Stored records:
::::

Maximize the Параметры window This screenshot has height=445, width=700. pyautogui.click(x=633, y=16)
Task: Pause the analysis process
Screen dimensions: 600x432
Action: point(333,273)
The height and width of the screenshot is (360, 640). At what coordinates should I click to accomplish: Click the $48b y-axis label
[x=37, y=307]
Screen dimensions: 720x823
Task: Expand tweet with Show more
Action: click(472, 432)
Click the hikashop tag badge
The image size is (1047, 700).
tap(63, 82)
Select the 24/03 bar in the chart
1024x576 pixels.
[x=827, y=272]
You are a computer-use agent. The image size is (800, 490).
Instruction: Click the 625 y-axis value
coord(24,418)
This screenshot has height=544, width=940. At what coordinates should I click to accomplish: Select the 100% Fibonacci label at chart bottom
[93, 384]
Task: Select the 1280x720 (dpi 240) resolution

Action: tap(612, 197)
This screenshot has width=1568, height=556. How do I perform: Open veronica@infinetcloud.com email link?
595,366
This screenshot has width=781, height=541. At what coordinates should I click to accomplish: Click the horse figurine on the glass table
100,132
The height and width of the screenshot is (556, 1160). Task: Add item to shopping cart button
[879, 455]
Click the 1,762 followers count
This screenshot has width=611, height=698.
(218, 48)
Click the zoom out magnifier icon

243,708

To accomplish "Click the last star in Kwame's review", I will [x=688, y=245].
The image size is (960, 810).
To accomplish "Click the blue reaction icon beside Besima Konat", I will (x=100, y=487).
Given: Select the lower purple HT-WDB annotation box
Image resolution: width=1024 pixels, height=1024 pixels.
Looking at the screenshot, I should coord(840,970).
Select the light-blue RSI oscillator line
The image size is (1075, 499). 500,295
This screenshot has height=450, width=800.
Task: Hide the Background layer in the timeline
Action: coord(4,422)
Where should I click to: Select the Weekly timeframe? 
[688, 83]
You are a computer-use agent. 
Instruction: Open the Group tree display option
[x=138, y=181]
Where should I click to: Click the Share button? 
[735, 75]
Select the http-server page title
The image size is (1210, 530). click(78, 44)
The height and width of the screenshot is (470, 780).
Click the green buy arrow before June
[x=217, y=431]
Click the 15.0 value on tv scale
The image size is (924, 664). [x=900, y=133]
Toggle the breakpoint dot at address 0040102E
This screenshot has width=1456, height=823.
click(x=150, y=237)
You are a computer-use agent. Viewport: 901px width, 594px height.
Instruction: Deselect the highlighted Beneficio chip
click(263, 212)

::::

WORK TO BE COMPLETED: Could you set down every line above exactly as written?

RESULT FOR THIS TASK:
Maximize the Параметры window This screenshot has height=445, width=700. pyautogui.click(x=633, y=16)
Task: Pause the analysis process
Screen dimensions: 600x432
Action: point(333,273)
The height and width of the screenshot is (360, 640). At what coordinates should I click to accomplish: Click the $48b y-axis label
[x=37, y=307]
Screen dimensions: 720x823
Task: Expand tweet with Show more
Action: click(472, 432)
Click the hikashop tag badge
The image size is (1047, 700).
tap(63, 82)
Select the 24/03 bar in the chart
1024x576 pixels.
[x=827, y=272]
You are a computer-use agent. The image size is (800, 490).
Instruction: Click the 625 y-axis value
coord(24,418)
This screenshot has height=544, width=940. At what coordinates should I click to accomplish: Select the 100% Fibonacci label at chart bottom
[93, 384]
Task: Select the 1280x720 (dpi 240) resolution

Action: tap(612, 197)
This screenshot has width=1568, height=556. How do I perform: Open veronica@infinetcloud.com email link?
595,366
This screenshot has width=781, height=541. At what coordinates should I click to accomplish: Click the horse figurine on the glass table
100,132
The height and width of the screenshot is (556, 1160). Task: Add item to shopping cart button
[879, 455]
Click the 1,762 followers count
This screenshot has width=611, height=698.
(218, 48)
Click the zoom out magnifier icon

243,708

To accomplish "Click the last star in Kwame's review", I will [x=688, y=245].
The image size is (960, 810).
To accomplish "Click the blue reaction icon beside Besima Konat", I will (x=100, y=487).
Given: Select the lower purple HT-WDB annotation box
Image resolution: width=1024 pixels, height=1024 pixels.
Looking at the screenshot, I should coord(840,970).
Select the light-blue RSI oscillator line
The image size is (1075, 499). 500,295
This screenshot has height=450, width=800.
Task: Hide the Background layer in the timeline
Action: coord(4,422)
Where should I click to: Select the Weekly timeframe? 
[688, 83]
You are a computer-use agent. 
Instruction: Open the Group tree display option
[x=138, y=181]
Where should I click to: Click the Share button? 
[735, 75]
Select the http-server page title
The image size is (1210, 530). click(78, 44)
The height and width of the screenshot is (470, 780).
Click the green buy arrow before June
[x=217, y=431]
Click the 15.0 value on tv scale
The image size is (924, 664). [x=900, y=133]
Toggle the breakpoint dot at address 0040102E
This screenshot has width=1456, height=823.
click(x=150, y=237)
You are a computer-use agent. Viewport: 901px width, 594px height.
Instruction: Deselect the highlighted Beneficio chip
click(263, 212)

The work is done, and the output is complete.